Mobile Identity Overview
Mobile Identity is at the heart of the digital economy. It is an extension of digital identity provided via mobile networks or devices. It is not just an enabler for logging in and transacting – it can also play a central role in communication and interaction with people and things.
Current Mobile Identity Solutions
A number of mobile operators have already recognised the importance of taking a role in identity and have deployed services and solutions in response. The primary services and solutions include:
- Federated Identity – Provides a mechanism for a single set of credentials (a single digital identity) to be used across multiple IT systems or websites, rather than the user having to register and remember credentials for each. Because the user has already registered with their mobile operator, logging in becomes a simple one-click process: the user selects their operator as their chosen identity provider and the login process takes place automatically.
- Second Factor Authentication– Mobile is used as a second factor overlay for more secure access to content, locations and services, and to boost the security of online transactions. The security of an identity authentication system or process is increased by using mechanisms or parameters from more than one of the following categories:
- Something I know (e.g. username, password or PIN)
- Something I have (e.g. SIM card and mobile device)
- Something I am (e.g. location, behavioural profile or biometric parameter)
- Mobile Digital Signature – The SIM already provides a secure environment for running cryptographic operations (for authenticating the user on the network) so is an apt tool for supporting digital signatures. By establishing a Wireless Public Key Infrastructure (WPKI) and providing digital certificates to users via the SIM, a digital identity can be established and used across a wide range of services, especially where there is a high level of contingent risk or potential loss.

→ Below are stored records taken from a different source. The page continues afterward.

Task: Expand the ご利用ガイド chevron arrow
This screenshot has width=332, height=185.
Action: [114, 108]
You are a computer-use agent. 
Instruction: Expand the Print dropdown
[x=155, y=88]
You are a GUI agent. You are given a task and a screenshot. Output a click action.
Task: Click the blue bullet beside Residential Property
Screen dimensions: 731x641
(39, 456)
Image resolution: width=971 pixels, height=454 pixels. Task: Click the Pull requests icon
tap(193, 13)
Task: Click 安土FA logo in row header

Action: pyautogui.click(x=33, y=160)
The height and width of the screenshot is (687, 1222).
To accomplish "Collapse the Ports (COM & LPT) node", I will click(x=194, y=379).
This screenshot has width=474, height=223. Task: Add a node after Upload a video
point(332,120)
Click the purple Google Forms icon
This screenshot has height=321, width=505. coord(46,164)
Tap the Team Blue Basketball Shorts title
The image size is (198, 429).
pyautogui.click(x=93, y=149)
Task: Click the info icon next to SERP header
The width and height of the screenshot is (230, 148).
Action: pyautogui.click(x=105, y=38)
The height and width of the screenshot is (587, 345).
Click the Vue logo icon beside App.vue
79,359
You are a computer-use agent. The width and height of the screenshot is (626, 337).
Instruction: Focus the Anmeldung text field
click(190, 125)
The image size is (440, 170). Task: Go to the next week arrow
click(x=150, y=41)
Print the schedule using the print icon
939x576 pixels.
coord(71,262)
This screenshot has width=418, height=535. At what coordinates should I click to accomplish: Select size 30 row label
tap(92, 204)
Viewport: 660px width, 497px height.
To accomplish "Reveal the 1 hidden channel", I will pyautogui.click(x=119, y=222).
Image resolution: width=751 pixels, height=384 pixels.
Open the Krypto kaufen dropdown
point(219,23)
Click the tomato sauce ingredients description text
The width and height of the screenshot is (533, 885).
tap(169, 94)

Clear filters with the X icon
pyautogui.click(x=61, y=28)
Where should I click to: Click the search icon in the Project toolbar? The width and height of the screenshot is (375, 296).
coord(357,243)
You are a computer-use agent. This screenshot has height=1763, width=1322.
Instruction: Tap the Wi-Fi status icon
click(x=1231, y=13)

A number of governments around the world have found mobile digital signature methodologies to be secure enough for them to be afforded the same rights, in law, as a handwritten signature on a piece of paper. In Turkey, Moldova, Estonia, Finland and elsewhere, it is possible to sign contracts via mobile, arrange a loan, buy a property or even vote.
- Identity Attribute Brokerage – There can be considerable benefit to users and service providers when basic information about the user (pertaining to that individual’s identity) can be shared, selectively. For example the individual’s name and address can be automatically provided for an online purchase or personalised information is presented to the individual based on their location. Mobile operators are especially well placed to act on the user’s behalf in brokering this type of information to third parties.